Ryan Reilly & Rachel Slajda of Talking Points Memo describe a right-wing conspiracy theory gone mainstream Republican that non-whites are lolling around welfare offices cooking up voter fraud schemes. These allegations are so offensive in content & tone I can't bring myself to type them. Oh, and they're untrue.

Tim Egan of the New York Times talks to his old friend Jeff Dowd, the model for the Dude in the film "The Big Lebowski," about California's Prop 19, a ballot initiative that would legalize marijuana.

CW: something I missed in the Pew religious knowledge survey: 41 percent of Americans can't name the Vice President of the United States.

Michelle Singletary of the Washington Post: the Federal Trade Commission has instituted new rules to rein in scams & shady practices of many debt settlement companies, companies that claim to help consumers manager & reduce their outstanding debts.

Tuesday
Sep282010

The Commentariat -- September 29

Here's the third of three articles based on Bob Woodward's Obama's Wars.

Fred Kaplan of Slate gets something out of Obama's Wars that Woodward may not have fully understood -- how the Afghanistan war may end.

Steven Pearlstein of the Washington Post warns businesspeople who are hoping for Republican victories to be careful what they wish for. He singles out Sen. Jim DeMint as an example of a Republican legislator who is bad for business, but he says that all Republican obstructionism is a net loss for the economy. Here the backstory from Politico: "South Carolina Sen. Jim DeMint warned Monday evening that he would block [i.e., place a hold on] all legislation that has not been cleared by his office in the final days of the pre-election session.

"Power without Responsibility." Dana Milbank writes a serioius column: as top Administration officials leave the White House, Valerie Jarrett gains even more influence over the President. Jarrett, however, has been his advisor on areas where he has made the biggest blunders: his relationships with Wall Street & with liberals. Oh, & Desiree Rogers was her idea.

Ticket to Ride. Arianna Huffington promises to provide "Sanity Buses" to take people from New York City to Washington, D.C., October 30, for Jon Stewart's "Rally to Restore Sanity":

     ... Politico Update: In Richmond, Virginia, President Obama "endorses" the Stewart rally (& bores the kid seen on the right of the shot):

Michael Barbaro of the New York Times: "As he mounts an outrage-filled campaign for governor of New York, Carl P. Paladino has vowed to forcibly rid Albany of the wayward officials and misbehaving bureaucrats..., promising to 'take out the trash.' But some of the people whom Mr. Paladino has recruited to run his campaign are plagued by checkered pasts.... [His] driver was jailed over his driving record; his campaign manager has tax troubles; and a strategist is charged with stealing $1.1 million." See more stories on the New York gubernatorial race on the New York page of Campaign 2010.

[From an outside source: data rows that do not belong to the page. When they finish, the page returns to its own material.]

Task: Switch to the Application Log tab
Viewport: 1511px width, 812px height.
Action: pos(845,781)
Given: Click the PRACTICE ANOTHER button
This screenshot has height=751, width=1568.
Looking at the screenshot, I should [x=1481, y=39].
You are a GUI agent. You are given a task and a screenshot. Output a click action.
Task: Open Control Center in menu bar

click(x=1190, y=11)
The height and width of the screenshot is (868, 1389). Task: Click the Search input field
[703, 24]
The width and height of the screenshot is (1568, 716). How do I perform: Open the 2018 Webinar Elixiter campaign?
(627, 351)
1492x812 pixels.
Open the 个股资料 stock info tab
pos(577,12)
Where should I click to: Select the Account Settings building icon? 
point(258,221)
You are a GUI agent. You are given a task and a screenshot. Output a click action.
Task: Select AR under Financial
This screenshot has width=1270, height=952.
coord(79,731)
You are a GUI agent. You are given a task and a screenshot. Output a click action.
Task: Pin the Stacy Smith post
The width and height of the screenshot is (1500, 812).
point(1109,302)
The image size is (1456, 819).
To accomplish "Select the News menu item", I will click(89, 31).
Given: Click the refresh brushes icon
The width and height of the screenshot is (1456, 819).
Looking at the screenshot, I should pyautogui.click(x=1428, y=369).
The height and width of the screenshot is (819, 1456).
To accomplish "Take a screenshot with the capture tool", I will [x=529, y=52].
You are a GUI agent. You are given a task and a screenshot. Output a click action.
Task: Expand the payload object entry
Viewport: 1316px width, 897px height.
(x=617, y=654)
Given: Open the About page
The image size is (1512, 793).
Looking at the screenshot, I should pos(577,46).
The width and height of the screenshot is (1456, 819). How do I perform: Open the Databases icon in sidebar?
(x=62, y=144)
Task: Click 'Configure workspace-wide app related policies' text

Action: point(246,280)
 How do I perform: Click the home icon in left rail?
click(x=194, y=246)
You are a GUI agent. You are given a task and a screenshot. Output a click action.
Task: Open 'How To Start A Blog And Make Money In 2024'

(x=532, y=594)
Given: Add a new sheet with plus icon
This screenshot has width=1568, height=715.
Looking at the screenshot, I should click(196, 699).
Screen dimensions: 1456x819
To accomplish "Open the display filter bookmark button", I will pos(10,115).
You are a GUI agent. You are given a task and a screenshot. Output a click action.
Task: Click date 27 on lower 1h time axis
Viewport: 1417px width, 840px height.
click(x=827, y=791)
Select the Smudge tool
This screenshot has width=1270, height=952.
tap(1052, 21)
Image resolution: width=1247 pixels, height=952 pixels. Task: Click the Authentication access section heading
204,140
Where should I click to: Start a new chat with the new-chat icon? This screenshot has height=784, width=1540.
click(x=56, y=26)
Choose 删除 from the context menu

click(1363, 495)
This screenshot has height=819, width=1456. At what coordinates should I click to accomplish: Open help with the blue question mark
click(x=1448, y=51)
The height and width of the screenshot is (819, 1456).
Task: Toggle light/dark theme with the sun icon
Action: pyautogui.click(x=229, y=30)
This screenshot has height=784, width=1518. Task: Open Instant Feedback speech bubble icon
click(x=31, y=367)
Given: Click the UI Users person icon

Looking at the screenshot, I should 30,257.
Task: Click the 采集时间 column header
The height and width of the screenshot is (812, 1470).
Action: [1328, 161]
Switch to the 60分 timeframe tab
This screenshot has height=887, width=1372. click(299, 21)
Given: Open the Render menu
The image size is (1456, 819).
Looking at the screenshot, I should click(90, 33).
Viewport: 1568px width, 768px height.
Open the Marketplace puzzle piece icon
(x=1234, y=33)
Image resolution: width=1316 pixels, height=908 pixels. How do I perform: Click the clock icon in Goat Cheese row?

"Ya Can't Drive." You've probably heard President Obama use this metaphor a number of times. He used it again yesterday in Madison. Here he was speaking in May:

     ... It turns out "ya can't drive" is more than a metaphor. Republicans really can't drive:

     ... Although Sen. John McCain blamed illegal immigrants for purposely causing accidents on Arizona highways, it appears that it's his own voters who don't know how to drive. According to a Daily Beast analysis, "Nine of the 10 worst-performing states [i.e., had the most accidents per capita] went for McCain, while nine of the 10 best performers voted for Obama." The states with the worst drivers were North Dakota (the worst), Montana, Kentucky, Louisiana, Oklahoma, Alaska, Missouri, Delaware, Idaho & Texas. The best were Illinois, Maryland, Oregon, Ohio, Mississippi, New Hampshire, Massachusetts, Rhode Island, Virginia, & -- best of all -- Connecticut.

Glenn Beck. New York Times photo.Mark Leibovich has a profile of Glenn Beck to be published in this Sunday's New York Times Magazine. CW: it's unlikely I'll read it.

CW: this New York Times story by Damien Cave peaked my interest because Al Capone reputedly used to stay in the house I live in now. But the real thrust of the Cave's article, about a re-enactment of a Capone trial, is that things haven't changed much in South Florida in the eight decades since the real trial.